Pese a que la campaña había arrancado con un espléndido despliegue ofensivo contra las fuerzas realistas en el Orinoco, un lamentable suceso ha de ocurrir. El distanciamiento y la ruptura del general Piar con el ejército. La historiadora María Magdalena Zambrano en su libro “Manuel Piar: Gloria y extravío de un héroe (2022, p. 69), lo resume al exponer que cuando Bolívar asume “el mando, otorga a Piar el grado de General en Jefe y divide el ejército en dos divisiones. Una, para continuar el sitio a Angostura a cargo del General Francisco Bermúdez y de Manuel Cedeño. La otra, para sitiar a la Guayana Vieja (Los Castillos de Guayana) a cargo de Piar, quien no aceptó y pidió a cambio se le asignaran las Misiones. Así hizo Bolívar, pero Piar seguía resentido”.

Dado a esta negativa, Bolívar envía al general José Antonio Anzoátegui a asumir el asedio de las fortalezas de San Francisco de Asís (Fuerte Villapol) y San Diego de Alcalá (Fuerte Campo Elías) en el Bajo Orinoco, del hoy municipio Casacoima, estado Delta Amacuro. Ramón Azpúrua, quien fuera prácticamente su primer biógrafo en la obra “Hombres notables de Hispanoamérica” (1877), e igualmente incluida en la compilación de Valdez Mederico, añade que “los triunfos del Juncal y de San Félix, en que Piar se mostró tan valeroso, tan activo y hábil general, le habían hecho aspirar al mando en jefe del ejército Libertador y al Gobierno supremo de Venezuela, con la exclusión del Libertador” (2024, p. 46).

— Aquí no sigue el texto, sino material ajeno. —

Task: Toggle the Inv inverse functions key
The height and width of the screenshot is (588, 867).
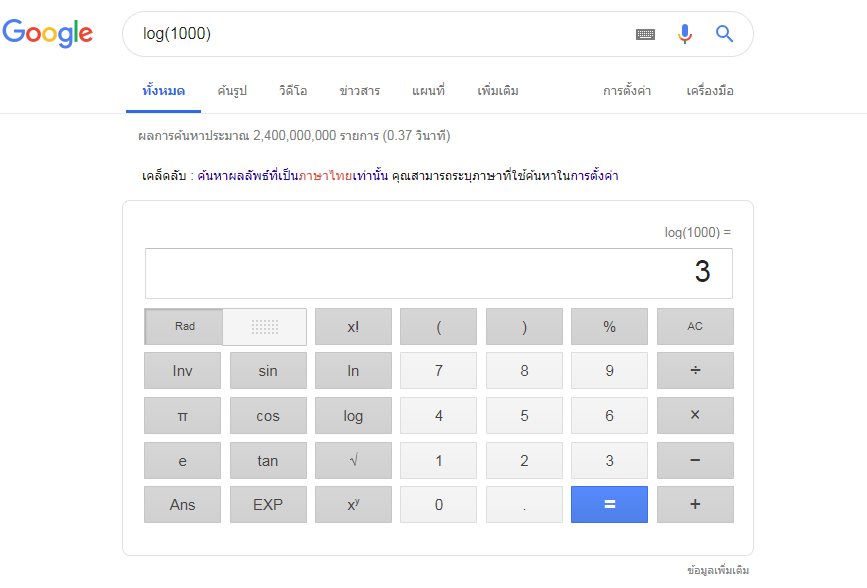Action: click(x=182, y=371)
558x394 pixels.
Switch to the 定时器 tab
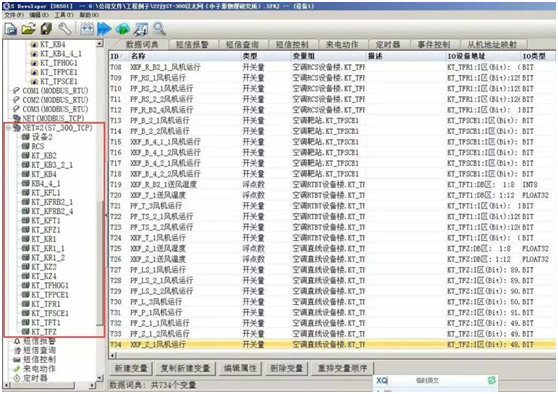point(388,44)
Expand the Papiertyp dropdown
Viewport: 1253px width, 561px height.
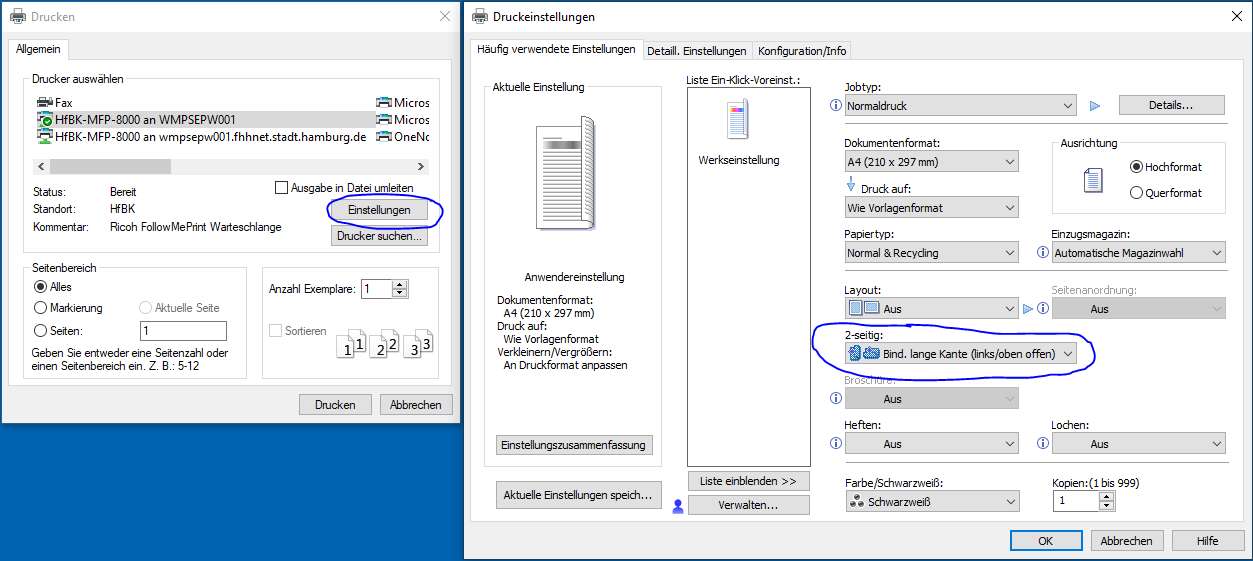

Lo cierto es que a dos semanas de haberse dado comienzo a las maniobras para rendir las fortalezas y de arrojar del Orinoco las naves españolas, se registra el primero de los combates fluviales que se libra en el caudaloso río, un buen inicio de una campaña visionada y ejecutada por el mando supremo del Libertador Simón Bolívar, quien estaba consciente que debía fortalecer la escuadra, improvisar fuertes, incrementar las operaciones fluviales, tomar de manera paulatina sus apostaderos y darle batalla para terminar con su dominio en la provincia de Guayana.